Congratulations to The Jewish Journal on winning 10 Simon Rockower Awards for Excellence in Jewish Journalism ("No, Thank You," June 14). We read The Journal from cover to cover every week because you include all shades of opinion and are not afraid to tackle controversial issues.
Your "Letters" section proves you manage to get some readers angry every week. That's good journalism.
Middie and Richard Giesberg,Los Angeles
The Christian Right
Bravo to Joel Kotkin for his excellent article, "The Christian Right, Conservatism and the Jews" (June 7).
With candor and eloquence, he has articulated the estrangement that I, along with many other Jews, feel toward the left due to its aggressive condemnations of Israel and championing of the Palestinians, and, correspondingly, how we have been drawn to conservative media and the Christian Right, because of its active and determined support of Israel.
Susan Ehrlich, Beverly Hills
When Jay Became Yaacov
Bob Andrews cannot understand his old friend Jay ("When Jay Became Yaacov," June 7), who was quite a normal fellow through college, and then suddenly changes his name and ideology, and even ends up becoming a settler on a "hard-line settlement" near Nablus. Most interesting of all, is that Bob gets his information about Yaacov from an Arab periodical and the Christian Science Monitor. Instead of living the life he has chosen, Andrews feels his friend would be much better off living the life of comfort in the suburbs of America, and thereby, avoiding the hardship and danger he is encountering. In other words, no one should go to Israel and defend their dream of a Jewish state.
It's because of people like Yaacov and others before him, who had a dream and were willing to not live in comfort and yes, take chances and confront the dangers, that we have a state of Israel today.
Sharlene Balter, Los Angeles
Ed. Note: See page 55 for Yaacov Hayman's response to his friend's letter.

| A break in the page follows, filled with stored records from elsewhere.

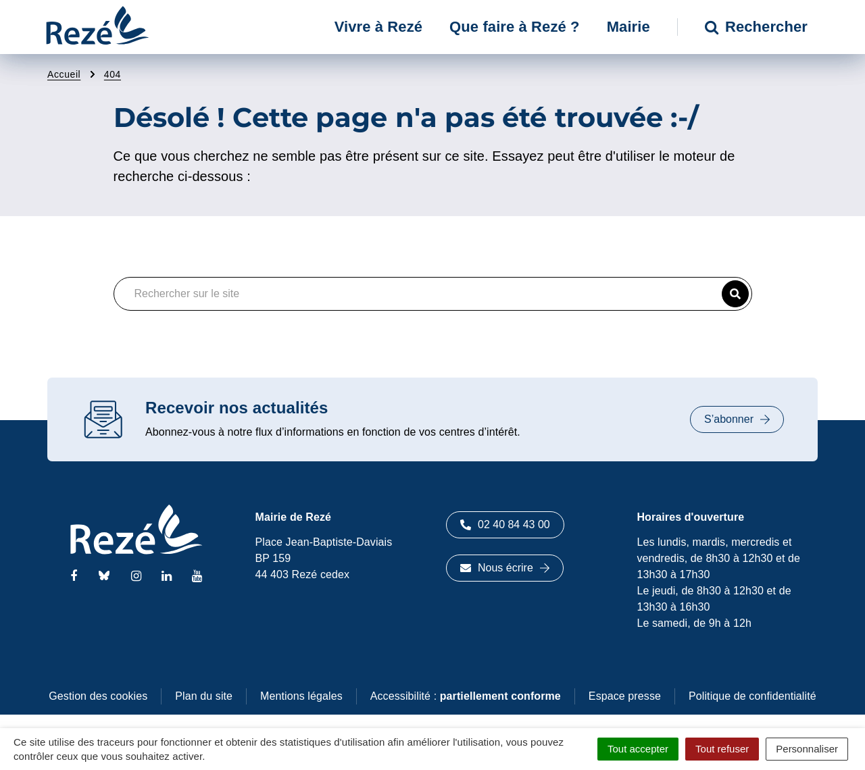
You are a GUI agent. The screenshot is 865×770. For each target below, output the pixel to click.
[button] (735, 293)
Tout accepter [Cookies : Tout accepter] (638, 748)
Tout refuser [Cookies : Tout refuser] (722, 748)
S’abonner (737, 419)
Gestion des (98, 696)
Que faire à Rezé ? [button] (514, 26)
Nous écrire (504, 567)
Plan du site (203, 696)
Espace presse (625, 696)
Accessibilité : (465, 696)
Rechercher (756, 26)
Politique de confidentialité (752, 696)
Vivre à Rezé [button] (378, 26)
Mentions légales (301, 696)
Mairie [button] (628, 26)
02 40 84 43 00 (505, 524)
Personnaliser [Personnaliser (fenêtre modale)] (807, 748)
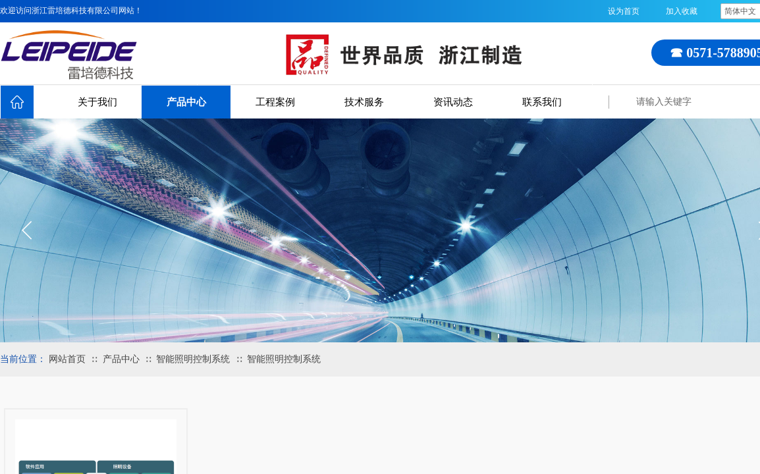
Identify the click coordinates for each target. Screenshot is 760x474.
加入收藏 (681, 11)
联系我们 (542, 102)
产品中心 (186, 102)
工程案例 (275, 102)
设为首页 (623, 11)
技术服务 (364, 102)
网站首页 (67, 359)
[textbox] (694, 102)
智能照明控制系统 (193, 359)
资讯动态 (453, 102)
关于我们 (97, 102)
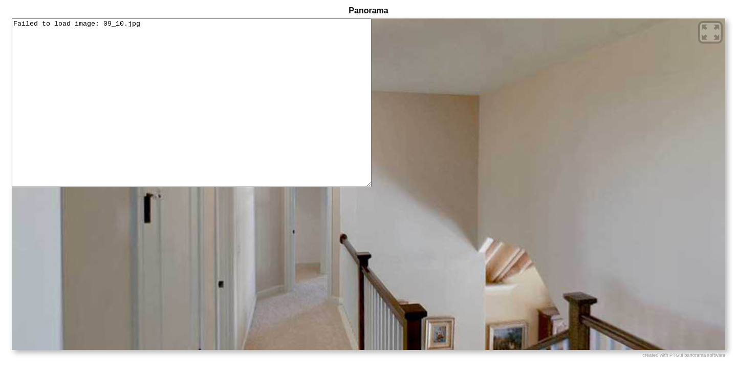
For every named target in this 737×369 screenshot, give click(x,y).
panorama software (704, 355)
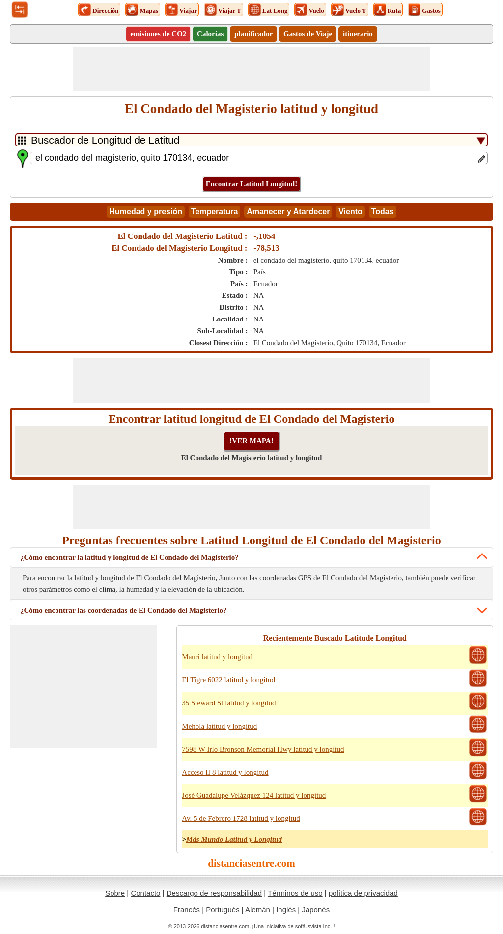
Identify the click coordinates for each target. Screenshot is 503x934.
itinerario (358, 34)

I deeply appreciate your opinion pages in which you consistently offer opposing views on important events and situations. Even for that job alone, you deserve the high recognition and hearty praise you've received. In the June 14 issue I found the discussions by David Newman ("Netanyahu's Tactical Mistake") and Rabbi Dov Fischer ("Taking the West Bank Off the Chopping Block") marvelously portraying diametrically opposing views. This happens gratifyingly often in your pages.
David Rubin, Oxnard
Legacy of Esther's Children
Gina Nahai's review of "Esther's Children," ("The Legacy of Esther's Children," June 7) demands to be challenged, because it leaves readers with the clear impression that life for Jews in Iran was nothing but a long history of oppression, persecution and even death. In fact, Jews prospered in Iran, were often as educated as their Muslim counterparts and had access to the highest levels of society. Today, someone like Homa Sarshar is nearly as known and respected among L.A.'s Iranian Muslims as she is among fellow Jews.
The 1979 Islamic revolution in Iran resulted in the deaths of thousands of Muslims, yet fewer than a hundred Jews ever experienced physical punishment, and the minority population that has experienced the most persecution in Iran are the Bahais, not the Jews.
Nahai's perspective conforms to the "lachrymose" version of history that positions Jews of the Islamic world as impoverished uneducated victims. The more complex truth is that while millions of Jews were killed in Christian Europe, Middle East Jewish populations largely thrived until the establishment of the state of Israel in 1948. We would all benefit from exploration of Middle Eastern Jewish history and culture that comes from a perspective of rapprochement and coexistence, rather than this old-school Orientalist approach.